- _Task instructions_:
Which lines of the data contain the string "button"? Copy every one of them.

Saved entries:

#####

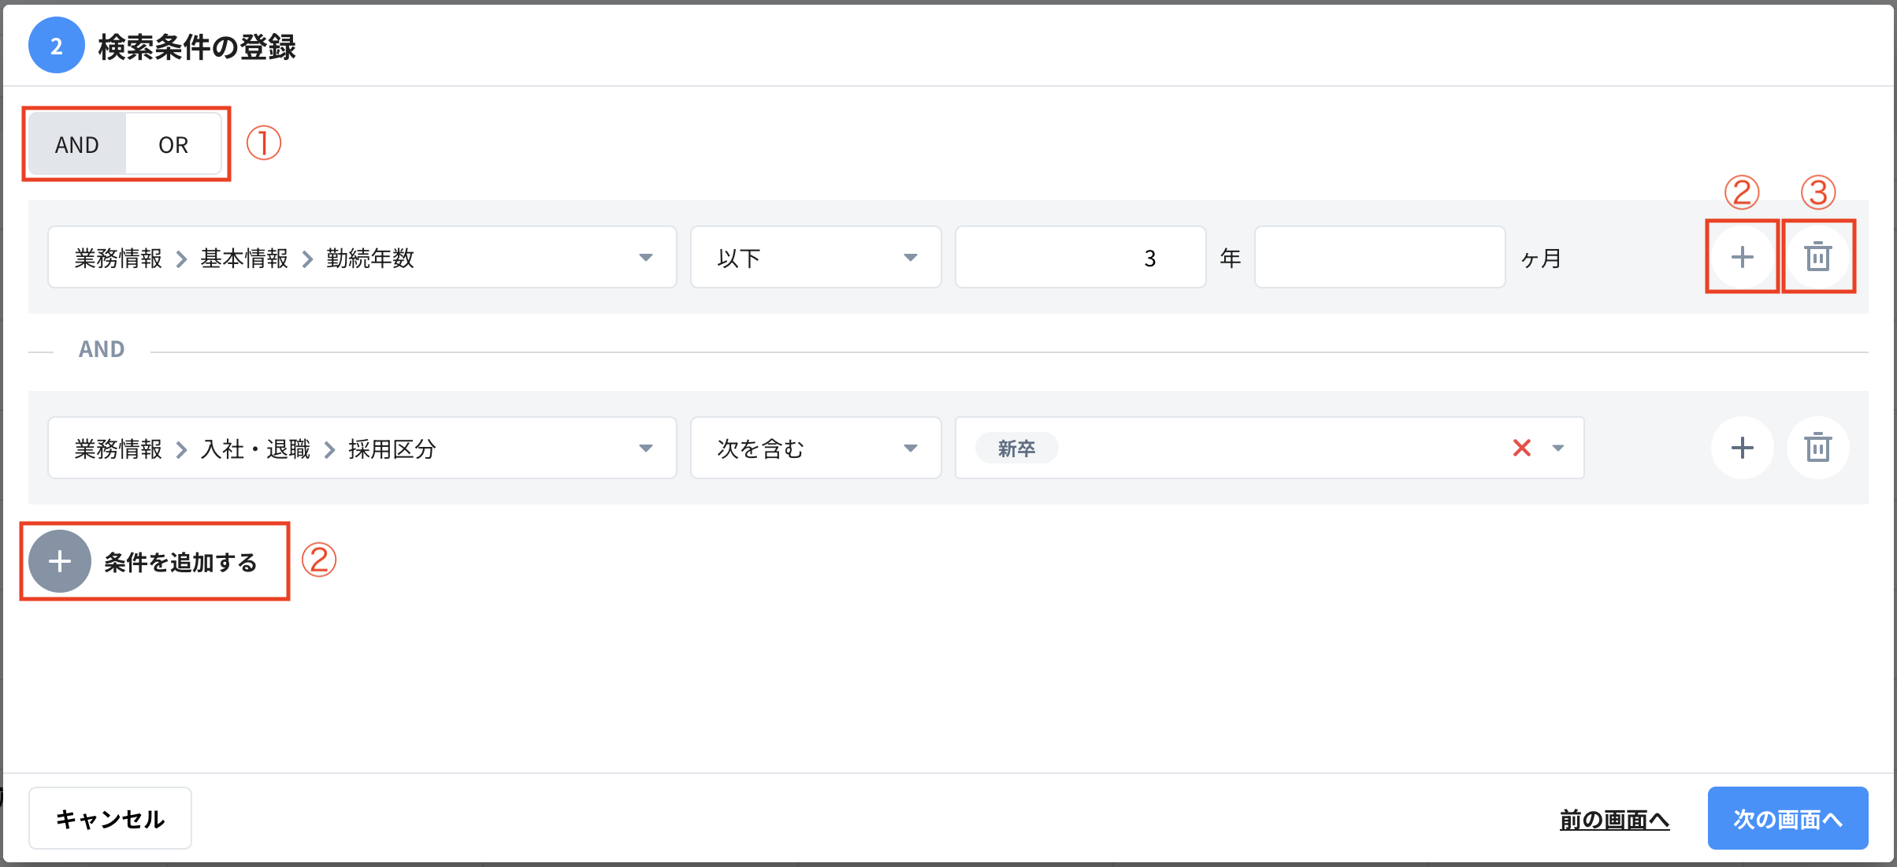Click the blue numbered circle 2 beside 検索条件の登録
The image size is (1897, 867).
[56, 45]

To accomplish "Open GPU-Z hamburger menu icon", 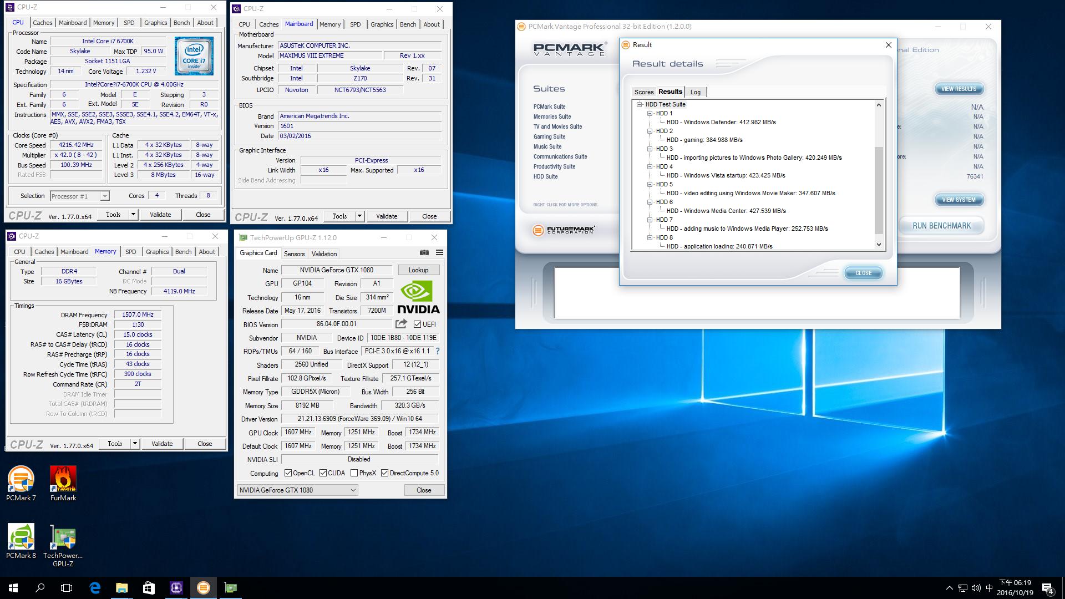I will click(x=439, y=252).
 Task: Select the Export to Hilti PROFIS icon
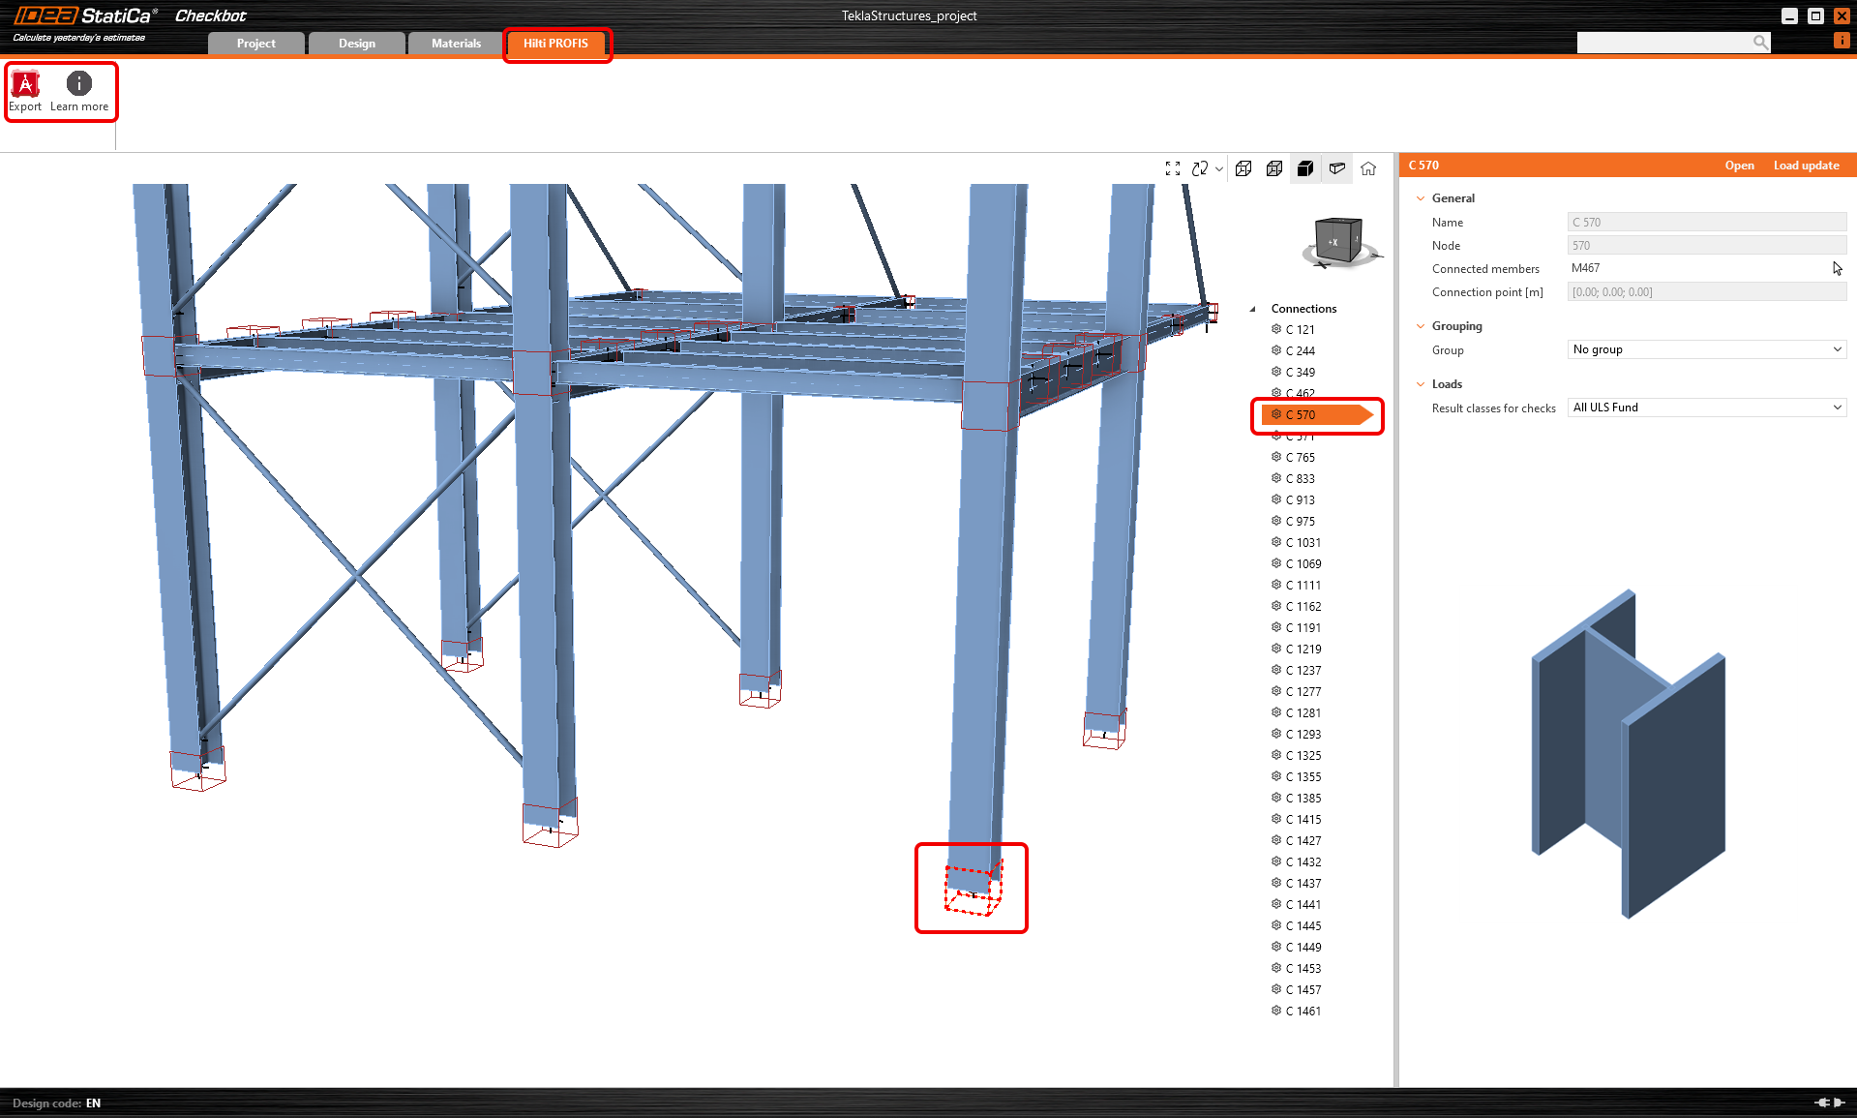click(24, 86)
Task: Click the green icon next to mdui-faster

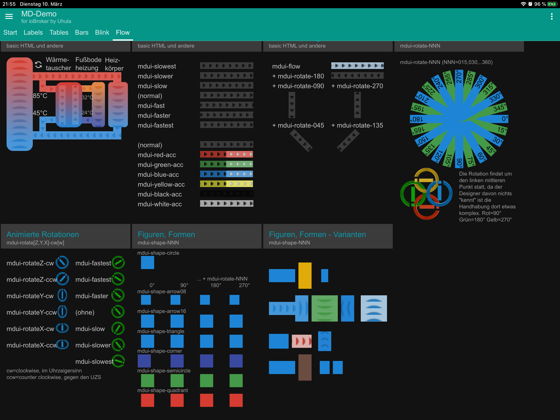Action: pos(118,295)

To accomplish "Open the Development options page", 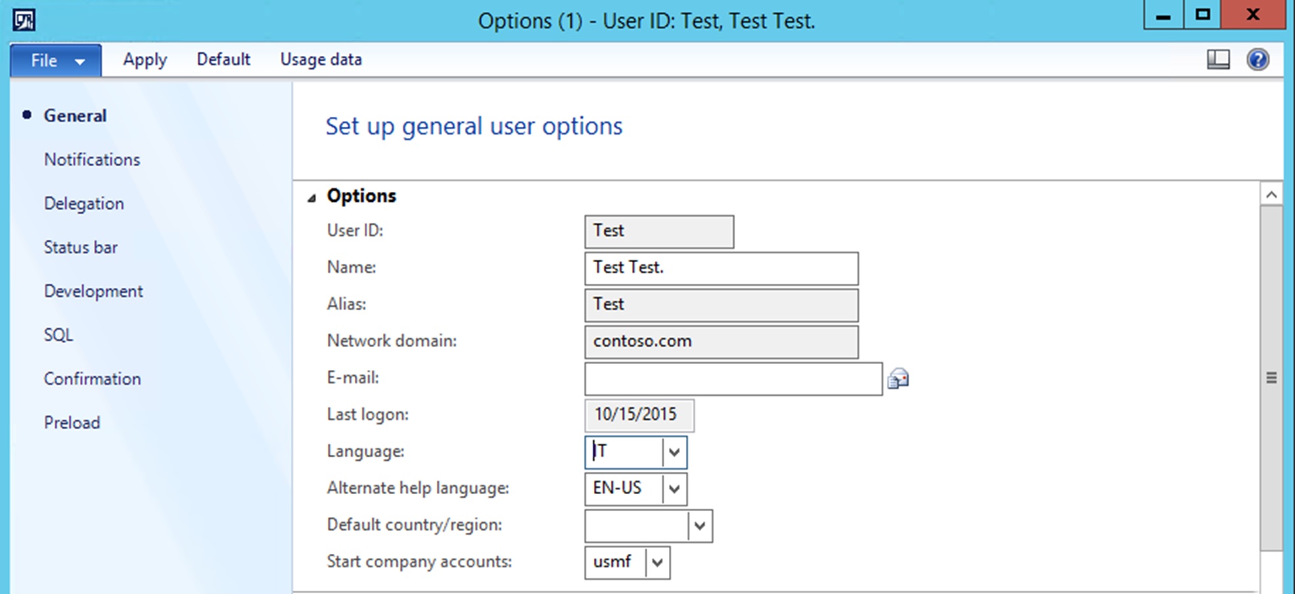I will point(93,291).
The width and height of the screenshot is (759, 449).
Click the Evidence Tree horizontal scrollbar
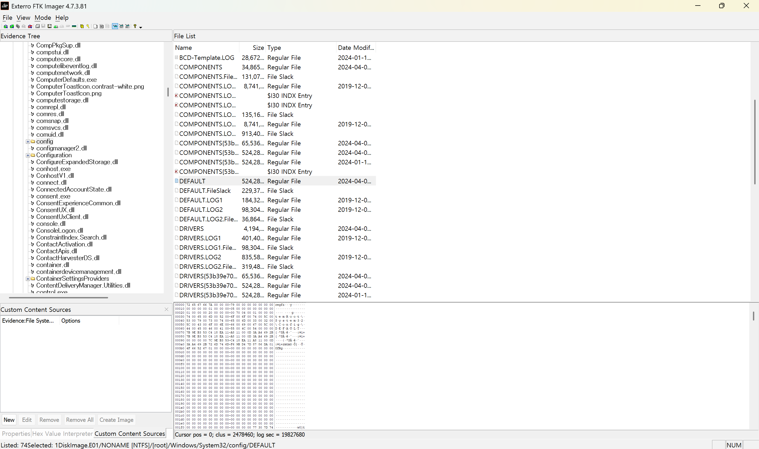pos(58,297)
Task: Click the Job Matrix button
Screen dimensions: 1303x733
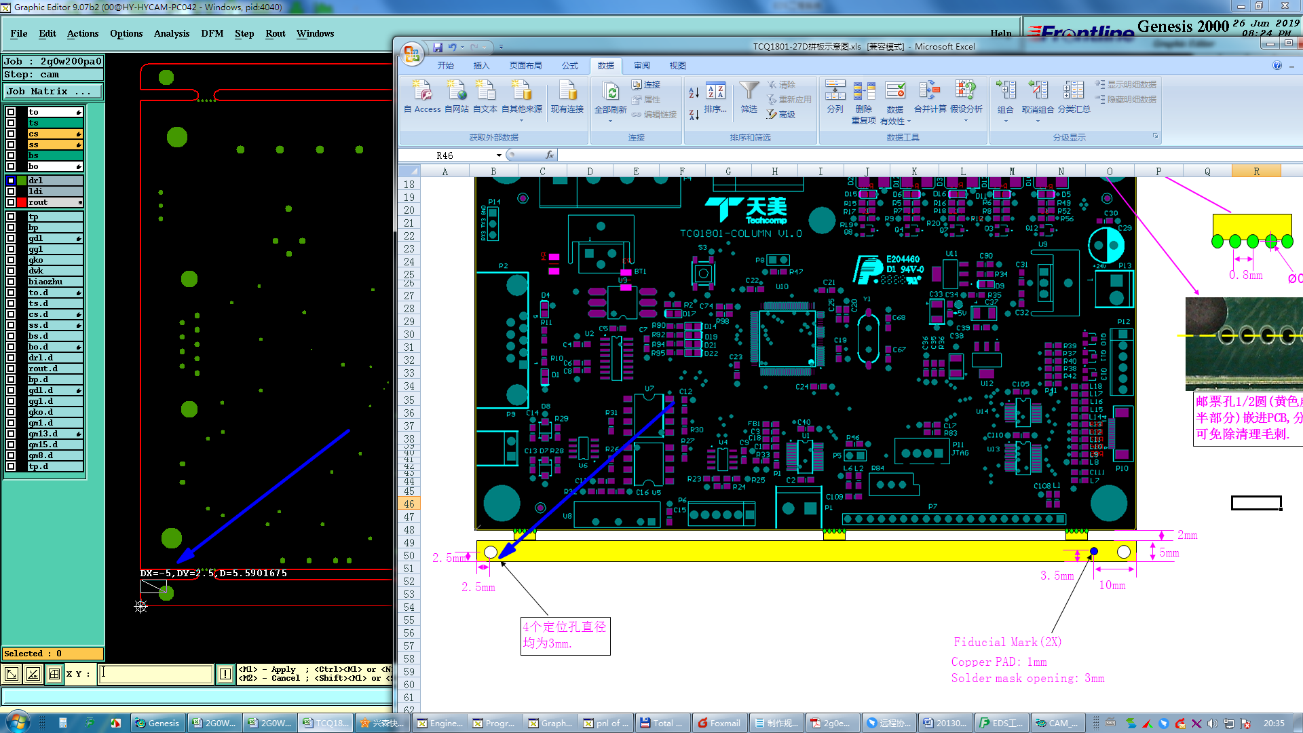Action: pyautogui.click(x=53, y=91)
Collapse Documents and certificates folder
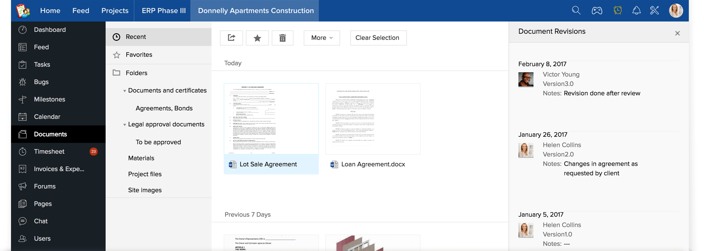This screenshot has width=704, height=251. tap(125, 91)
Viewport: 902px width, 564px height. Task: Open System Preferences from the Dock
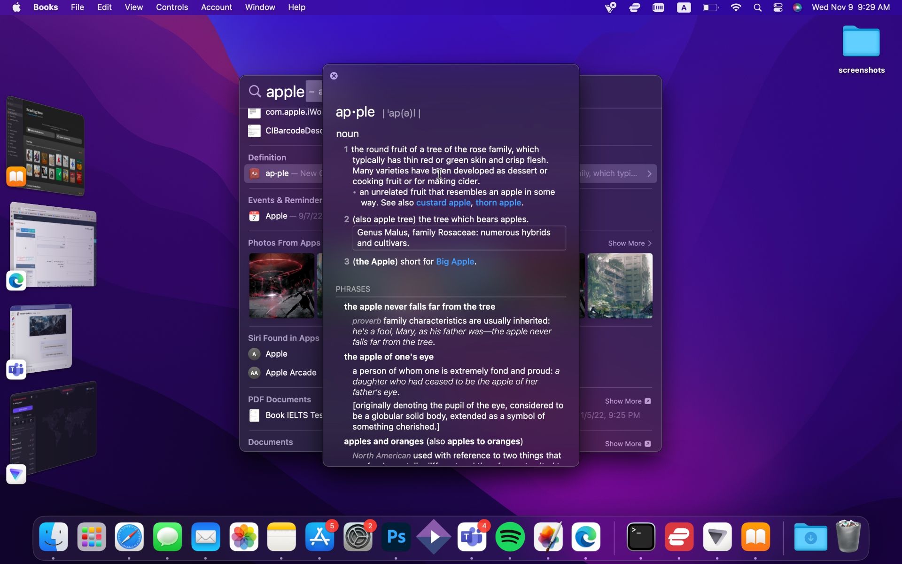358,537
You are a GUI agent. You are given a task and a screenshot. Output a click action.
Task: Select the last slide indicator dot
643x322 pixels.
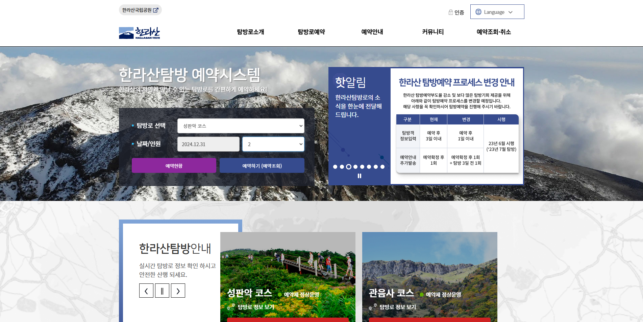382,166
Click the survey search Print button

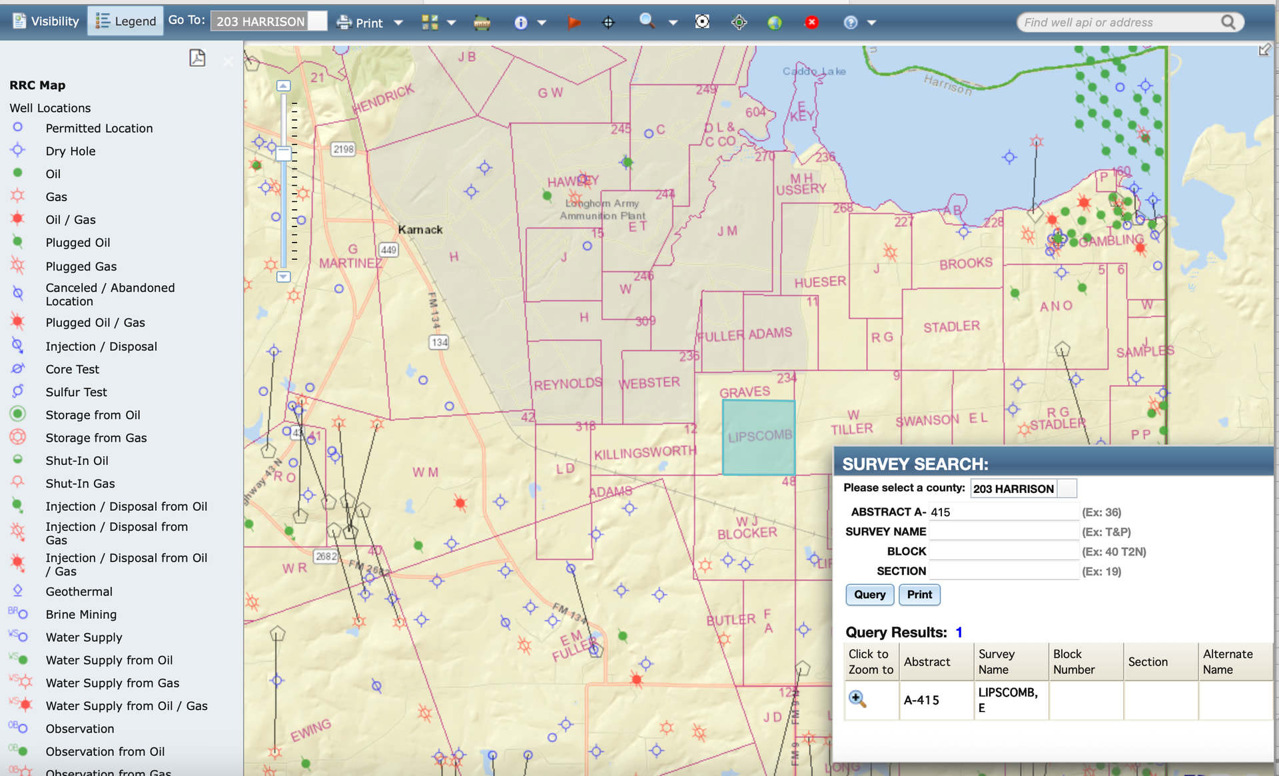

#####

- _Answer for the task_:
Task: Click the Job Matrix button
Click the survey search Print button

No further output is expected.